* _Document segment_:
Kiniry didn’t consider applying to the Air Force Academy until her junior year. Blazicko decided on the academy in fifth grade. The daughter of retired Air Force lieutenant colonels, Blazicko attended commencement exercises at the academy for a family friend seven years ago. When graduates tossed their hats, Blazicko followed tradition and sprinted down a hill to grab one. Inside, she found a $20 bill and an inspirational note from an unnamed cadet.
“I told my dad and my mom, ‘I want to do this,’” Blazicko said. “’My dad was like, ‘All right, Audra, let’s first graduate fifth grade.’ Ever since, the Air Force has been my passion.”
She attended Krueger Middle School because it had an aerospace program, The Student Launch Initiative. That’s where she met Mayfield – the program consisted of six students – and a love for rocket science was born. Blazicko developed other passions in middle school, such as competitive riding and shooting.

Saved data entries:
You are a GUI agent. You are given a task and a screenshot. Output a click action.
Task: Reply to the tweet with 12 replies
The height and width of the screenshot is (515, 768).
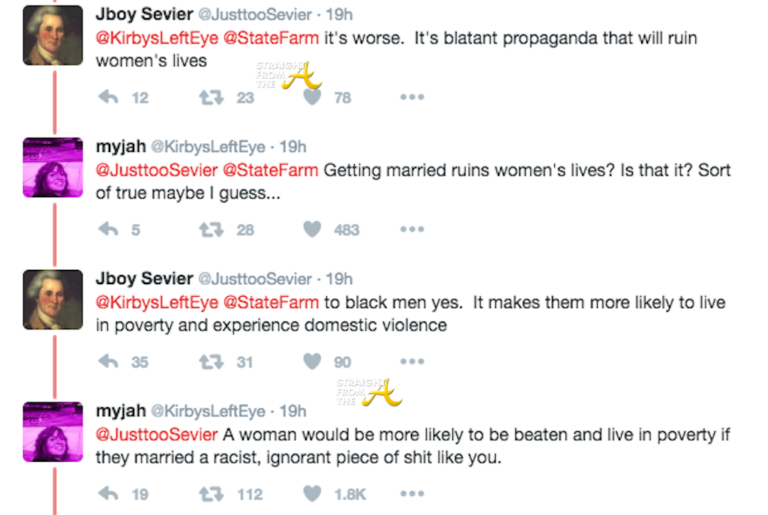(x=110, y=98)
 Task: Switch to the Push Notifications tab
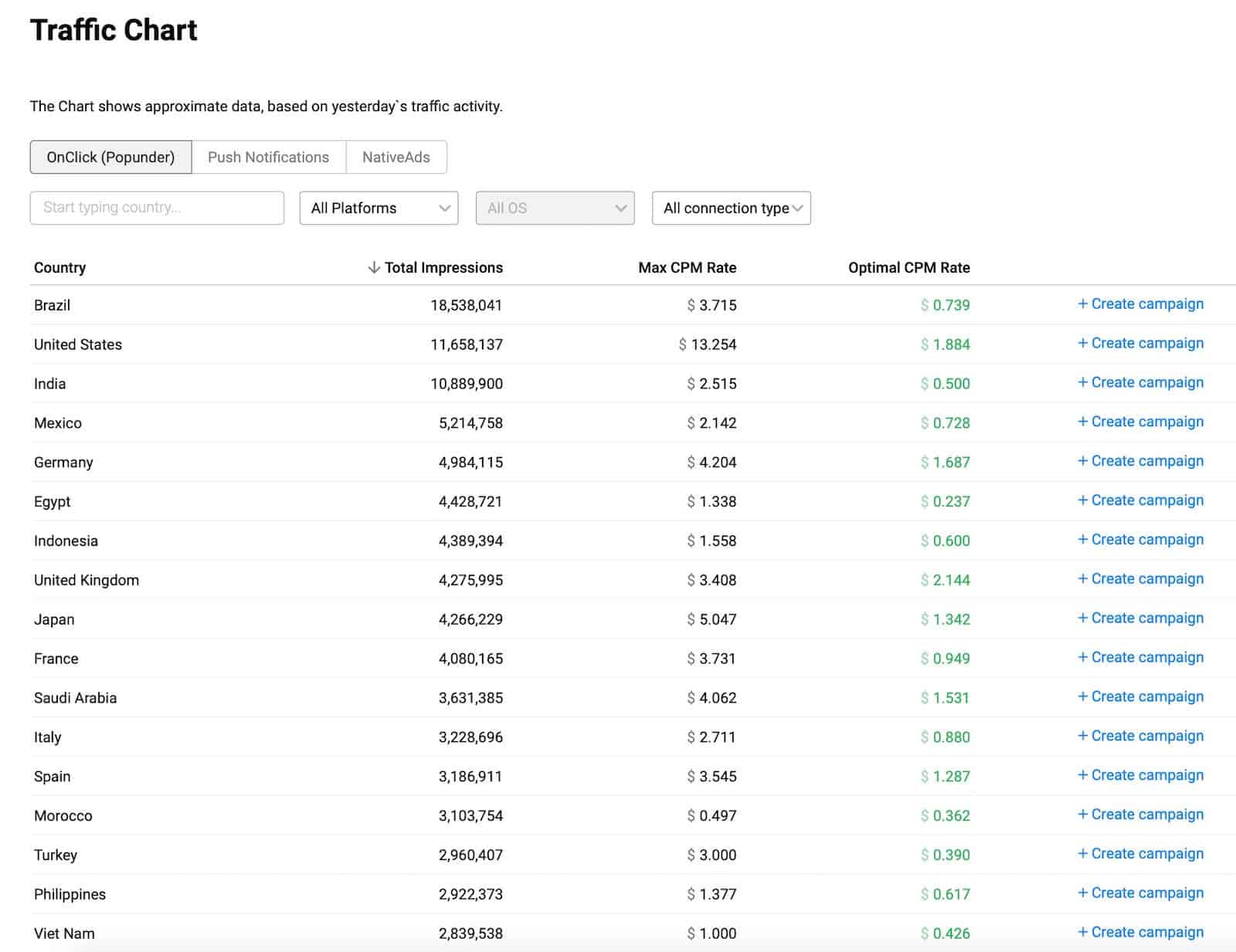pyautogui.click(x=268, y=158)
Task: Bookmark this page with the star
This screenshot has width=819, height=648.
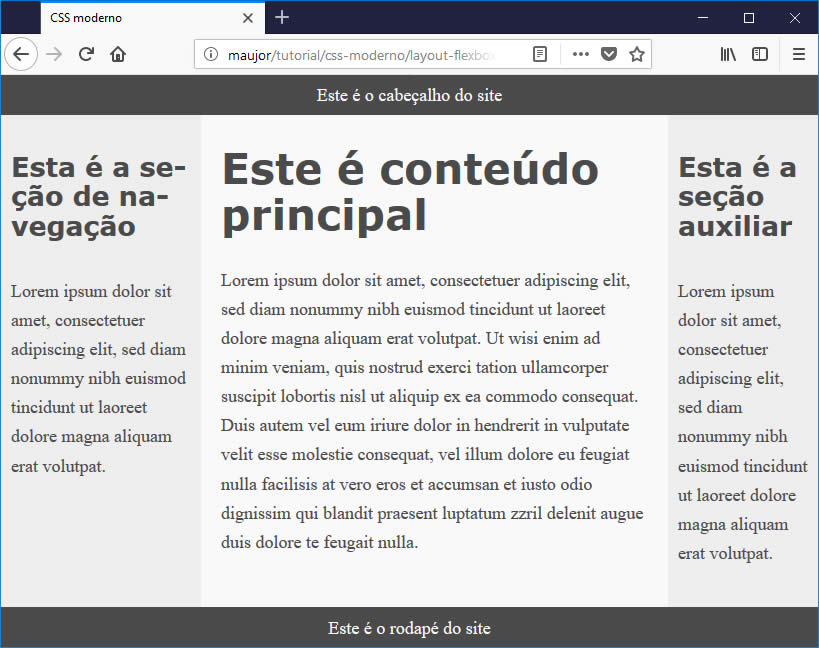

* _Aim of the exercise_:
Pick up the passage about Audra Blazicko's path to the Air Force Academy and continue it after its last sentence.

* _Answer space_:
When doctors diagnosed her grandfather with lung cancer, Blazicko decided to attend Health Careers. “I wanted to see the different options of medicine,” she said. “I’ve really enjoyed it. But for me, aeronautical engineering is still my passion. And I’d like to go into pilot training.”

Mayfield remembers his first flight at the age of 7 with an uncle on a Cessna 180 taildragger. And “at that moment,” Mayfield said, “I decided I wanted to be a pilot.” Four years later, he watched an F-22 raptor roar across the sky at an air show. After the pilot signed a poster for Mayfield that read: “Aaron, Aim High – Zeke,” the fifth-grader decided to attend the Air Force Academy.
Mayfield was class president for his freshman, sophomore, and junior years at Health Careers.
“He has had his eye on the prize from day one,” Burk said. “He has looked at the qualifications [to enroll in the academy] and has shaped his life toward that end. He is truly an incredible leader. He is going to be an amazing officer.”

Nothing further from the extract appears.